The problem
From the post about the music recording industry, return the passage from "Being involved in" up to and including "be 'discovered'. Dream on...!", copied word for word.
-- Text excerpt follows --
A post by David Mellor
Thursday December 15, 2005
Some people go to music technology or recording school but haven't a hope in hell of making into the industry. Could it be something to do with their attitude?
Why some people will simply never make it into the music recording industry

Being involved in Audio Education, I also inevitably become involved in some of the negative aspects of what has become a major 'bums on seats' (or is that 'butts on seats'?) money generator for schools and colleges. And far and away the worst aspect is often having to teach people who plainly have no chance of keeping a job in music recording or sound engineering.

'Why would they be on such a course in the first place?' would be a question that springs to mind.

Well I have met many such people over the years and I still don't know the answer. And it's not for want of telling them what industry requires. I know that because I keep close touch with industry and I have asked and continue to ask employers what they want.

I have a feeling that these people somehow think they have 'it', whatever 'it' may be, and they are sitting waiting to be 'discovered'. Dream on...!

The interesting thing though is the things these people do and say in class that if they did them in a studio would get them fired pretty much instantly, or at least on a second occurrence.

In class, when I do one of my occasional lectures, I am effectively in the position of studio manager, and if a student doesn't behave appropriately, then I will patiently explain what they are doing wrong. Like a real life studio manager, I don't see myself as any kind of god, I neither expect nor desire people to bow and scrape before me, I require only the normal degree of respect that any human being needs and do not appreciate undue displays of deference.
-- Text excerpt concluded --
-- Raw data follows --
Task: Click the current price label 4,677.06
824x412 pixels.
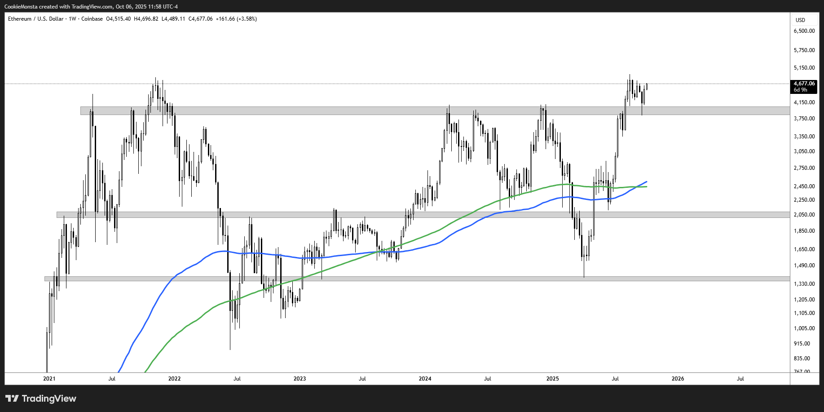Action: [x=804, y=84]
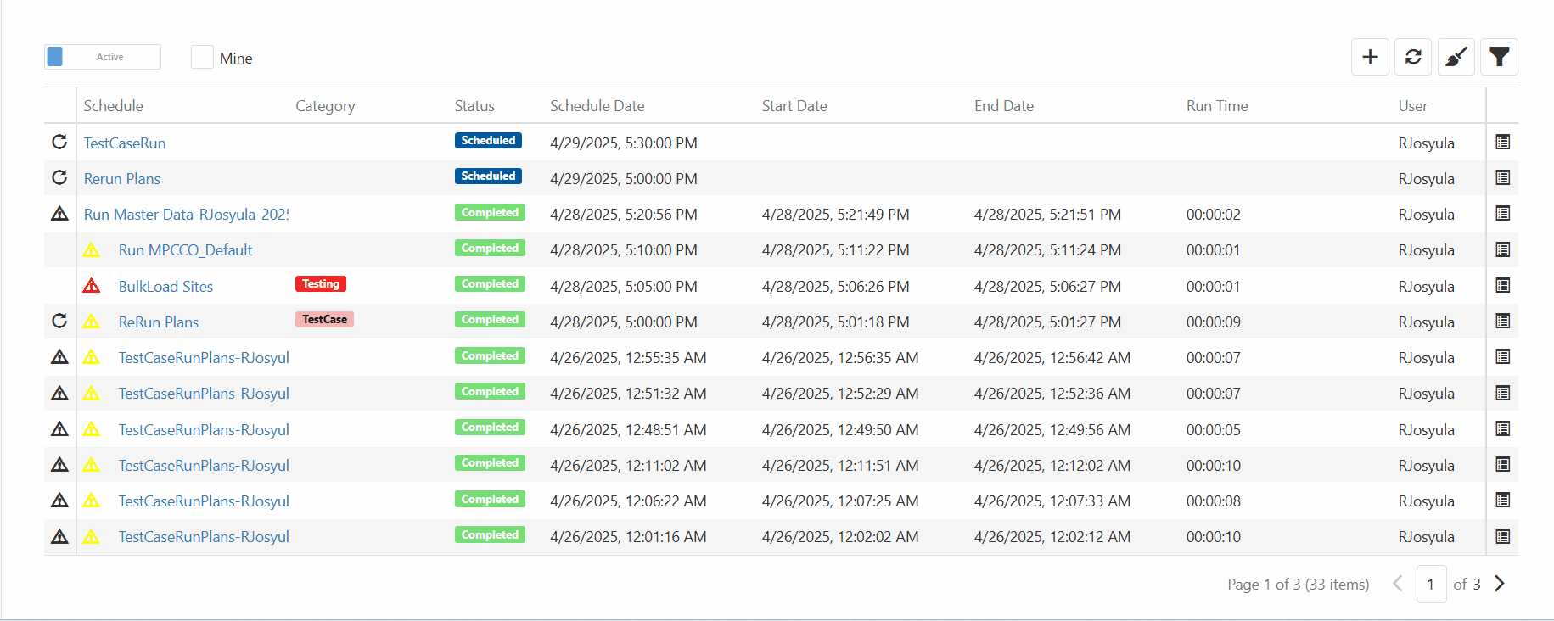Go to next page arrow

click(x=1500, y=584)
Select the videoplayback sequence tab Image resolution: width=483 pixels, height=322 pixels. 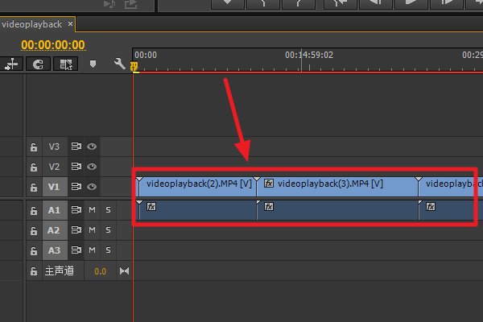tap(31, 24)
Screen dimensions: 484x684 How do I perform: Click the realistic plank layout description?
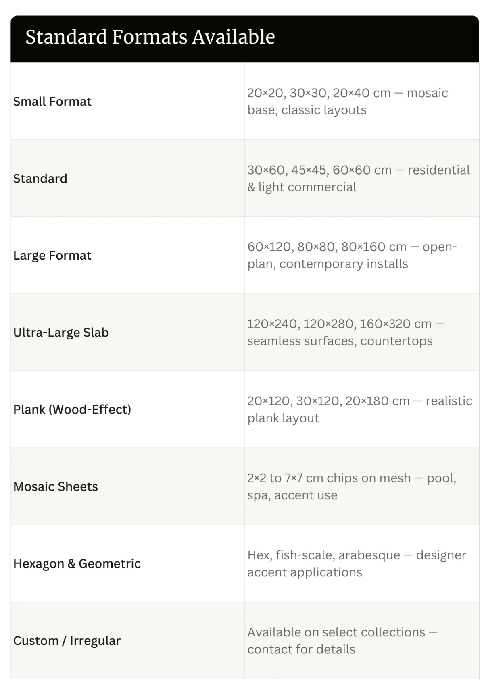(283, 418)
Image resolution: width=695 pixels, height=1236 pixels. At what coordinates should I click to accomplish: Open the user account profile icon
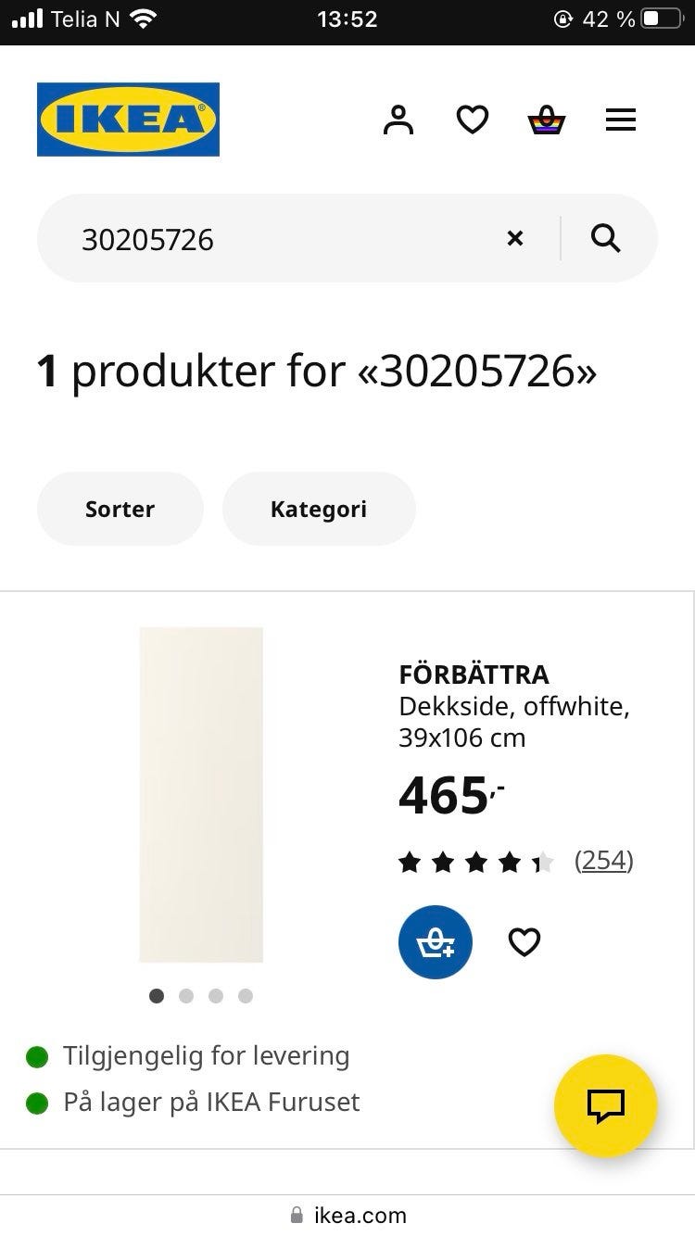398,120
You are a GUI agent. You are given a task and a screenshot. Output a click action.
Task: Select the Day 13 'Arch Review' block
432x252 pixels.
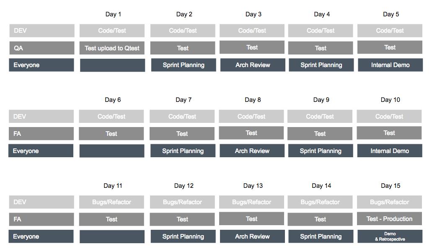tap(252, 236)
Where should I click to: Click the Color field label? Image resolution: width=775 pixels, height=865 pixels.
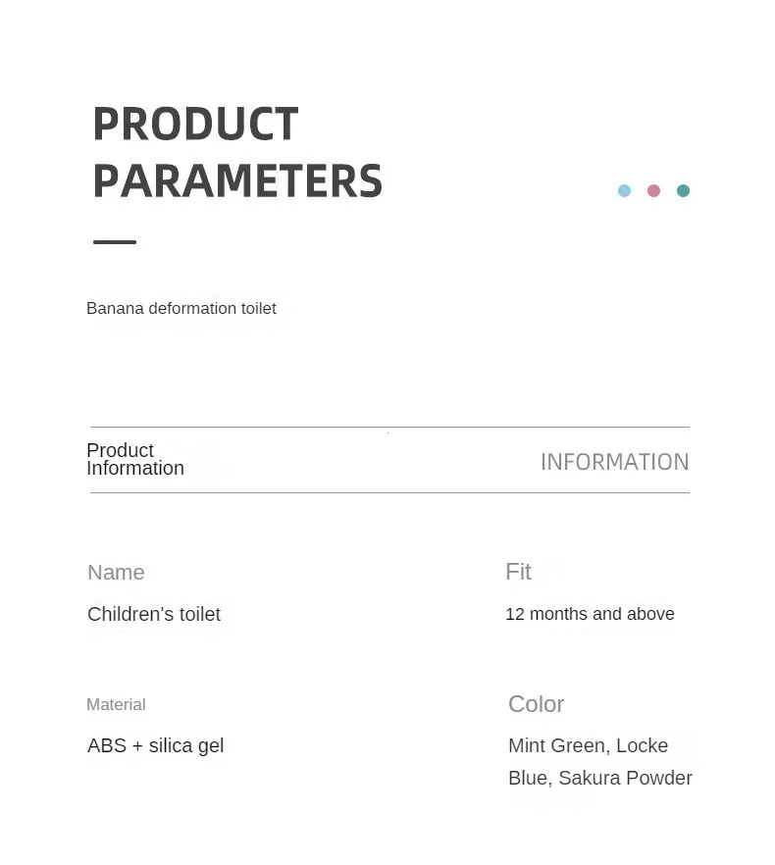536,704
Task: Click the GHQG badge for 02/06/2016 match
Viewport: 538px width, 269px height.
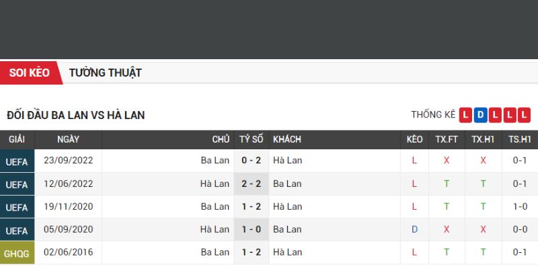Action: click(x=17, y=253)
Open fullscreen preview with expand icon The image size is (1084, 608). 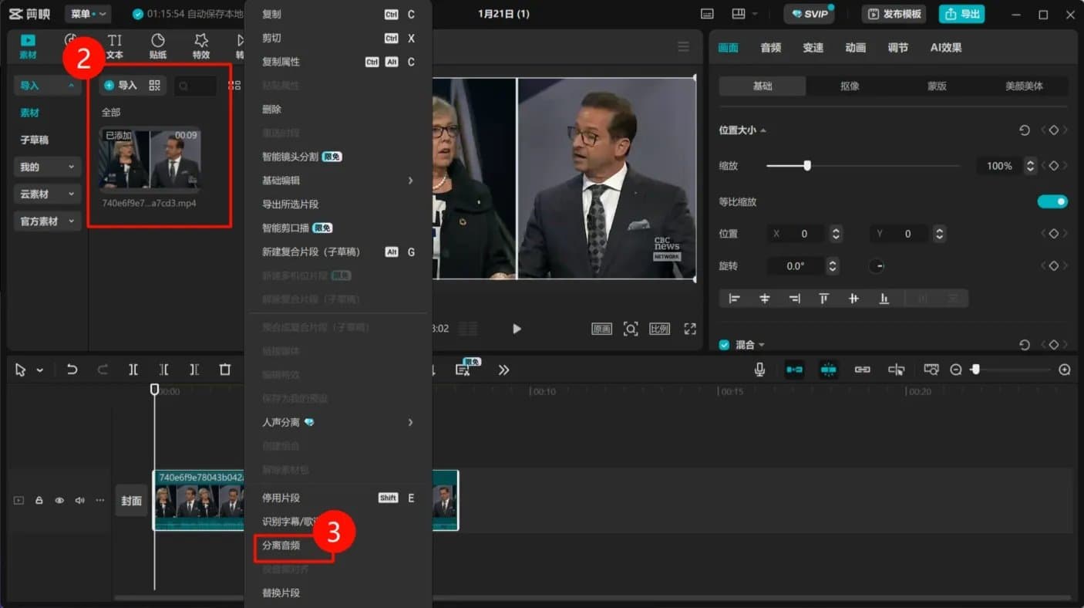[x=690, y=329]
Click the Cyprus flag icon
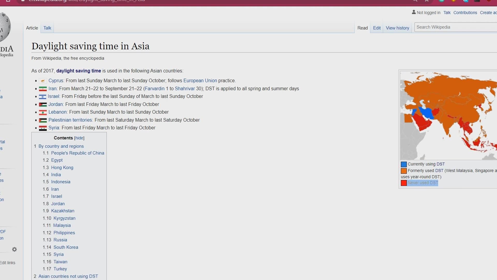Screen dimensions: 497x280 [x=43, y=81]
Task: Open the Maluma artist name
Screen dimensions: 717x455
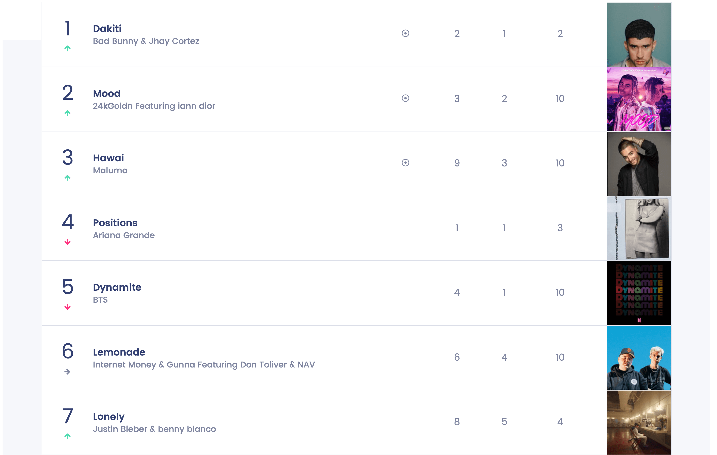Action: pyautogui.click(x=110, y=170)
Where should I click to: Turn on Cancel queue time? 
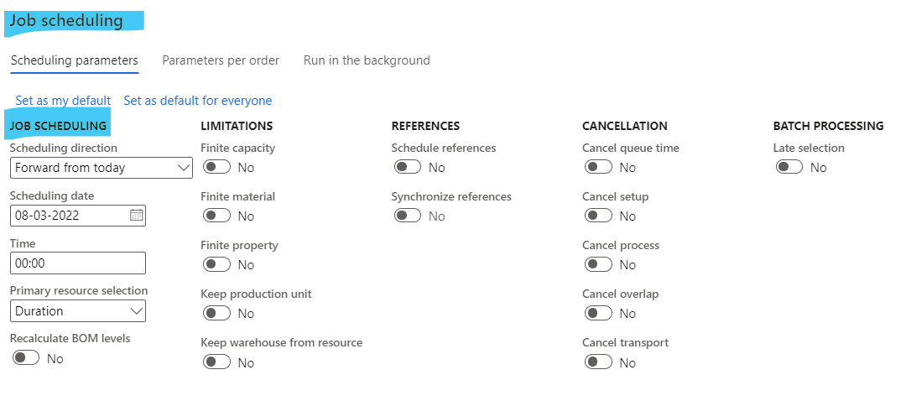click(x=598, y=168)
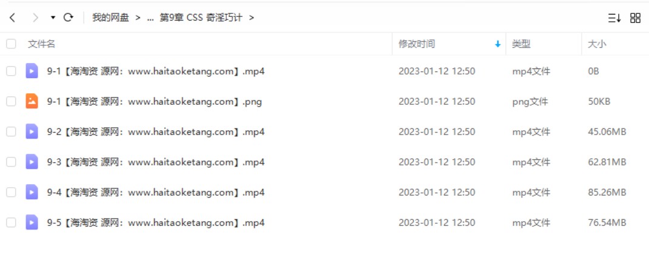Go back with the left arrow
Viewport: 649px width, 264px height.
coord(12,18)
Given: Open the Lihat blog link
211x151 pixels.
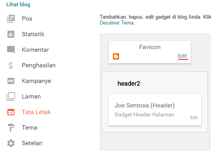Looking at the screenshot, I should pos(18,4).
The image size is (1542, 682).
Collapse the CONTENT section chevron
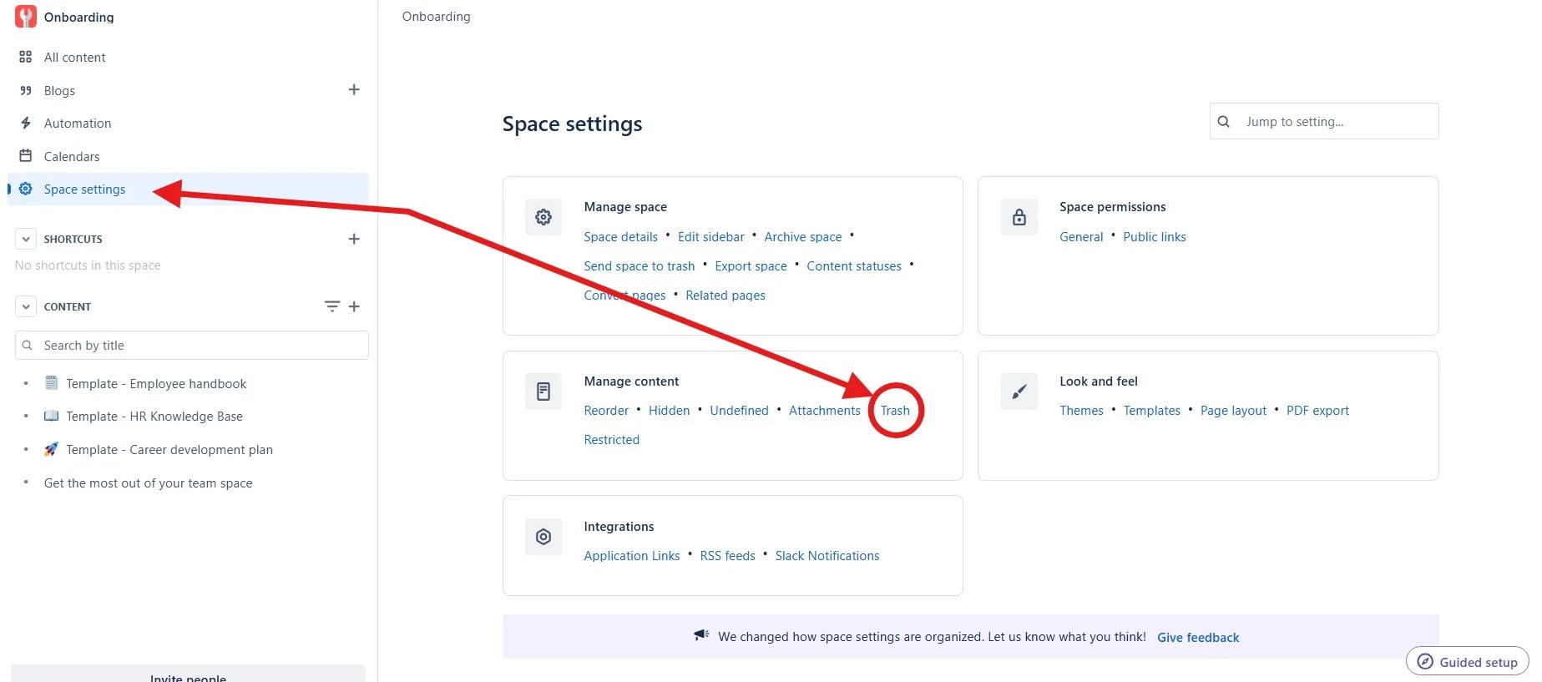point(26,306)
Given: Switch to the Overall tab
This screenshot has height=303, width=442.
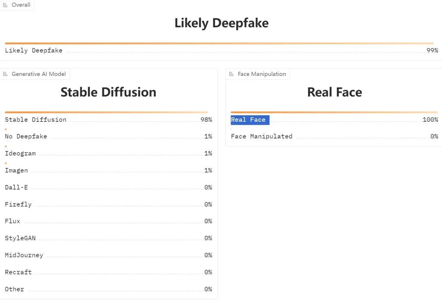Looking at the screenshot, I should coord(17,5).
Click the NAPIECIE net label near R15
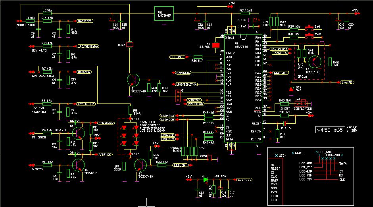Screen dimensions: 373x207 pyautogui.click(x=85, y=21)
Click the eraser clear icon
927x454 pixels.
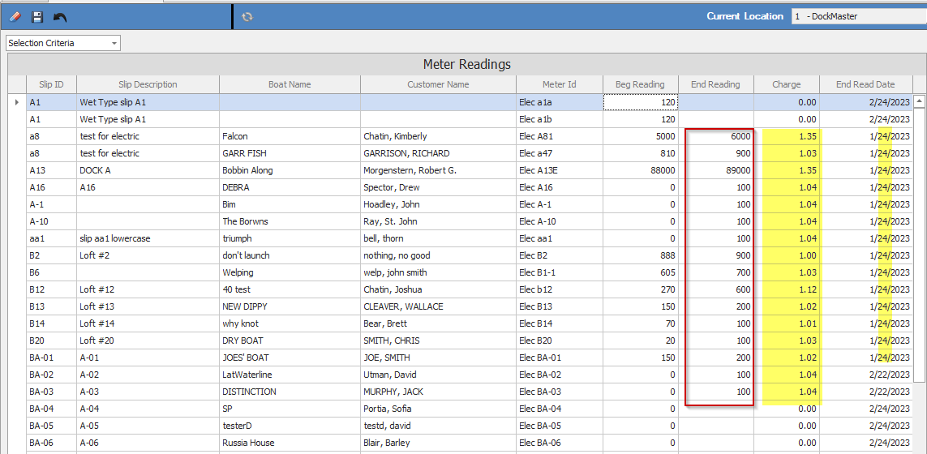pos(15,16)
-- Raw data concluded --
Output of the exercise
Being involved in Audio Education, I also inevitably become involved in some of the negative aspects of what has become a major 'bums on seats' (or is that 'butts on seats'?) money generator for schools and colleges. And far and away the worst aspect is often having to teach people who plainly have no chance of keeping a job in music recording or sound engineering.

'Why would they be on such a course in the first place?' would be a question that springs to mind.

Well I have met many such people over the years and I still don't know the answer. And it's not for want of telling them what industry requires. I know that because I keep close touch with industry and I have asked and continue to ask employers what they want.

I have a feeling that these people somehow think they have 'it', whatever 'it' may be, and they are sitting waiting to be 'discovered'. Dream on...!